でも、上司に「それ、具体的にどういう仕組み?」と聞かれたら、詳細を答えられなかった。
After
同じように学習しても、上司に突っ込まれたときに、ちゃんと説明ができるようになった。
なぜ変わったか
2つの理由があると思っています:
-
質問に答える過程で理解が整理された:learnコマンドで質問されて、自分の言葉で答えることで、曖昧だった部分が明確になった
-
AIがお世辞を言わないので、浅い理解がバレる:output-styleで「良い人フィルター」を外したことで、理解が浅いと容赦なく指摘される。深めざるを得なかった
余談:Claude Codeならではの利点
Claude Codeでやると、実際のプロジェクトコードを参照しながら学習できるのが良いです。
例えば、デザインパターンを学んでいるときに、「これ、今やってるプロジェクトのこの部分に使えるな」という紐付けができる。

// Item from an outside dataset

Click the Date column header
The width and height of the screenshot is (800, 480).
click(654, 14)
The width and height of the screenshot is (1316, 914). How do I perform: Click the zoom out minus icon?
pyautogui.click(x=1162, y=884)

抽象的な概念を、自分の仕事に結びつけて理解できるので、定着しやすいと感じています。
まとめ
「AIで分かった気になる」を防ぐには、自分の言葉で説明する機会を強制的に作るのが効果的でした。
私が作った仕組みは3つ:
- learnコマンド:AIが質問を投げかけて、自分の言葉で答えさせる
- articleコマンド:自分の言葉で書いたメモをベースに記事を生成
- output-style:「良い人フィルター」を外して、浅い理解を指摘してもらう
同じ悩みがある方は、ぜひ試してみてください。Claude Codeに限らず、「AIに質問させる」「自分の言葉を入力にする」という考え方は、他のツールでも応用できると思います。